+++ DOCUMENT PASSAGE

Visual Analysis of the Earth Mover's Distance

Many recent research papers [1,2] focused on neural networks for 3D point cloud data use one of the two distance metrics as loss function or evaluation metric: the Chamfer distance (\(D_{CD}\)) and the Earth Mover's distance (\(D_{EMD}\)). The calculation of the Chamfer distance is easy to grasp, while the Earth Mover's distance is less clearly defined. In this post I want to give an overview of the Earth Mover's distance and in particular how it is used for training point cloud data. The Earth Mover's distance is also known under the term 1-Wasserstein metric, but we will refer to it as the Earth Mover's distance in this post.

Introduction

Let's first look at the mathematical definition of the Earth Mover's distance:

$$ D_{EMD}(S_{1},S_{2}) = \min_{\phi: S_{1} \to S_{2} } \frac{1}{|S_{1}|} \sum_{x \in S_{1}} \| x - \phi(x) \|_{2}$$

The function \(\phi\) is a bijection (this also implies that \(D_{EMD}\) is only defined for \(|S_{1}| = |S_{2}|\)). This can be seen as a matching between points in \(S_{1}\) to points in \(S_{2}\). The matching with the minimal euclidean distance therefore describes the Earth Mover's distance. A common interpretation of the Earth Mover's distance describes the measure as the minimum amount of work needed to spread a mass of earth collected in piles to fill a set of holes in the same given space [4,5]. In this interpretation work is determined both by the weight of the earth moved and the distance that the earth had to be moved to fill the holes.

++++++
+++ MATERIAL

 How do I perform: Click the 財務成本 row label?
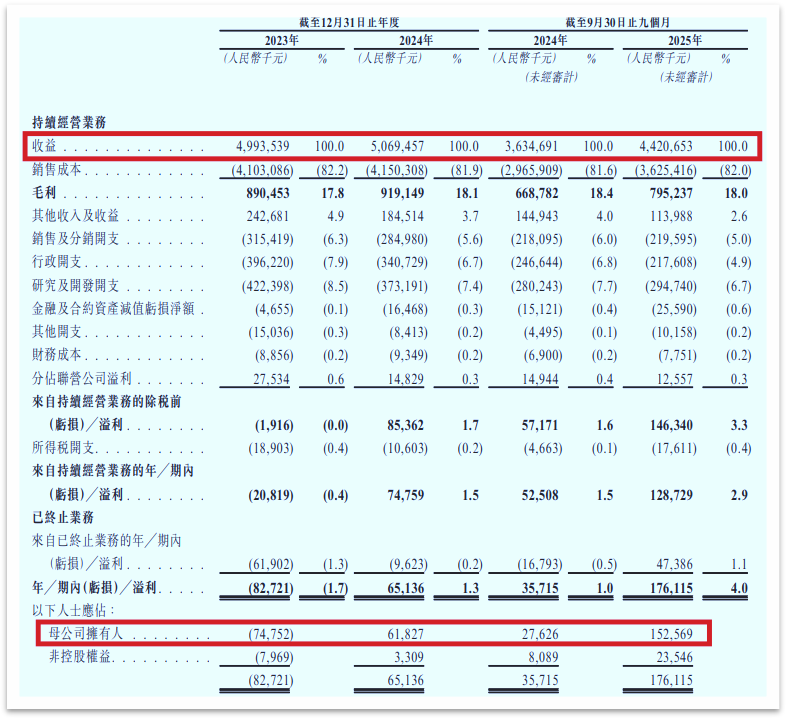57,355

++++++

- [THINGS TO DO]:
1. Transcribe the part of the Earth Mover's distance passage starting with "Many recent research" and going on through "in this post.".
2. Continue the passage on the Earth Mover's distance from its last sentence.
The listing has no connection to the passage on the Earth Mover's distance.

- [EXPECTED RESULTS]:
1.
Many recent research papers [1,2] focused on neural networks for 3D point cloud data use one of the two distance metrics as loss function or evaluation metric: the Chamfer distance (\(D_{CD}\)) and the Earth Mover's distance (\(D_{EMD}\)). The calculation of the Chamfer distance is easy to grasp, while the Earth Mover's distance is less clearly defined. In this post I want to give an overview of the Earth Mover's distance and in particular how it is used for training point cloud data. The Earth Mover's distance is also known under the term 1-Wasserstein metric, but we will refer to it as the Earth Mover's distance in this post.

2.
References

[1] Yuan, Khot, Held, Mertz, Herbert (3DV 2018) PCN: Point Completion Network

[2] Fan, Su, Leonidas (CVPR 2017) A Point Set Generation Network for 3D Object Reconstruction from a Single Image

[3] Lee, Batra, Baig, Ulbricht (CVPR 2019) Sliced Wasserstein Discrepancy for Unsupervised Domain Adaptation.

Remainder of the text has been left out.